Bugüne kadar, yaşadığım süre içerisinde olan darbelere ve temelinde İslami hassasiyetlere yönelik olarak elimden geldiği kadarıyla birkaç yazı yazma durumun oldu.  Bunları sıralarsak; 12 Eylül darbesi, 28 Şubat’ın da ayak izlerini taşıdığına inandığı Sivas kumpası ve Başbağlar katliamı ile yine 6-7 Eylül yağması gibi hadiseler sayılabilir.

67-Eylül olayları olduğunda, ben daha dünyada yoktum. 71 Mart muhtırasında ise ilkokul öğrencisi idim. 12 Eylül askeri darbesi döneminde lise öğrencisi olup “bozuk düzen”e karşı “devrimci” bir mücadele içerisinde idim/idik.

Daha sonra, “karanlık ve örtülü darbe dönemi” olarak vasıflandırılabilecek doksanlı yıllar ve özellikle de doksan üç yılı bizler için aynı zamanda bundan sonra darbelerin peşi sıra geleceğini/gelebileceğini işaret ediyordu.

Bunlar olurken, düşman boş durmuyordu, kendi yanında “İslam’a ve Müslümanlara hizmet” düşüncesiyle hareket ettiği halde, yapıp ettiklerinin büyük bölümünün karşı tarafa yaradığını, yaptığı işlerin o karşı taraf için “yarayışlı” olduğunu pek de hesaba katmayan bazı Müslüman çevre ve şahsıları da zikretmeliydik. Ör. Aczimendiler…

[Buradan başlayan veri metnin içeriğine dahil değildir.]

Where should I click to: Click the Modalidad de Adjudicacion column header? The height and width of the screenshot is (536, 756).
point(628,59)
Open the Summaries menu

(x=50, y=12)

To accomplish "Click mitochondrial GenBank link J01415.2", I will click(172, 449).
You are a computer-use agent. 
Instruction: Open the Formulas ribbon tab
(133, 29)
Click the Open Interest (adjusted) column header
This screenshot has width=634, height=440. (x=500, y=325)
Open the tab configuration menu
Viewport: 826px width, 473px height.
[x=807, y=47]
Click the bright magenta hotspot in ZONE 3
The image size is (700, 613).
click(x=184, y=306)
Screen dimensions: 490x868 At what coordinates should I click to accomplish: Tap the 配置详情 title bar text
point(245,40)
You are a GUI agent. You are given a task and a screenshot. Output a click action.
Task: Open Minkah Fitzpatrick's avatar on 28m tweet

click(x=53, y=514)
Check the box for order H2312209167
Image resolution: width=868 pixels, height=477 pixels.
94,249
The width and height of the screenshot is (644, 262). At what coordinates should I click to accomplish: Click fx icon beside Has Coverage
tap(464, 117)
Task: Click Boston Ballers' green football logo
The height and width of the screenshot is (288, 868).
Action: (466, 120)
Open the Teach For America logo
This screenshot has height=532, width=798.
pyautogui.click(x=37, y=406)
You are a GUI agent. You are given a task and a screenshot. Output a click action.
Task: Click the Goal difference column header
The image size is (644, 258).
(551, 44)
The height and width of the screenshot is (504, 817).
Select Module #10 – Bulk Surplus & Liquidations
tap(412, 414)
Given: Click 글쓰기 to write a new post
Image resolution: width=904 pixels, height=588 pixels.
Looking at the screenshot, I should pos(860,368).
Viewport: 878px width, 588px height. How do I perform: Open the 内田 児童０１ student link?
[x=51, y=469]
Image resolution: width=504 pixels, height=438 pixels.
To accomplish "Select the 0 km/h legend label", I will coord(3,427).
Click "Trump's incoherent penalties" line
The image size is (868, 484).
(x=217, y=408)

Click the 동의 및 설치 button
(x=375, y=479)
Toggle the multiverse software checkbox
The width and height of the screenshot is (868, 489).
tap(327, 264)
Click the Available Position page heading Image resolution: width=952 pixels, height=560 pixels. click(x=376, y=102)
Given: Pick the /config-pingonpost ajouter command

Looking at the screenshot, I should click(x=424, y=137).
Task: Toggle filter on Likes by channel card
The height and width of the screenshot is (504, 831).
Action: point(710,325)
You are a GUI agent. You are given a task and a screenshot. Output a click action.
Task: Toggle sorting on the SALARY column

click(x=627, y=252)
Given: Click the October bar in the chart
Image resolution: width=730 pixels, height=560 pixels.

Bir soru; darbeciliğe nereden gelmiştik?

Her ne kadar kendi tarihimiz içerisinde darbeciliği tamamen modern Saiklerle Osmanlı son dönemine sabitlemek istesek de, izlerini eskilerde bulabilirdik. Bu izler, gerek İslam öncesinde “bize ait” kültürde aranılabileceği gibi, gerekse de pâk İslam mesajının bulanıklaştırılması süreci ile o sürecin devamında aranabilir.

Bu konuyu, en iyisi işin uzmanlarına bırakmak gerek…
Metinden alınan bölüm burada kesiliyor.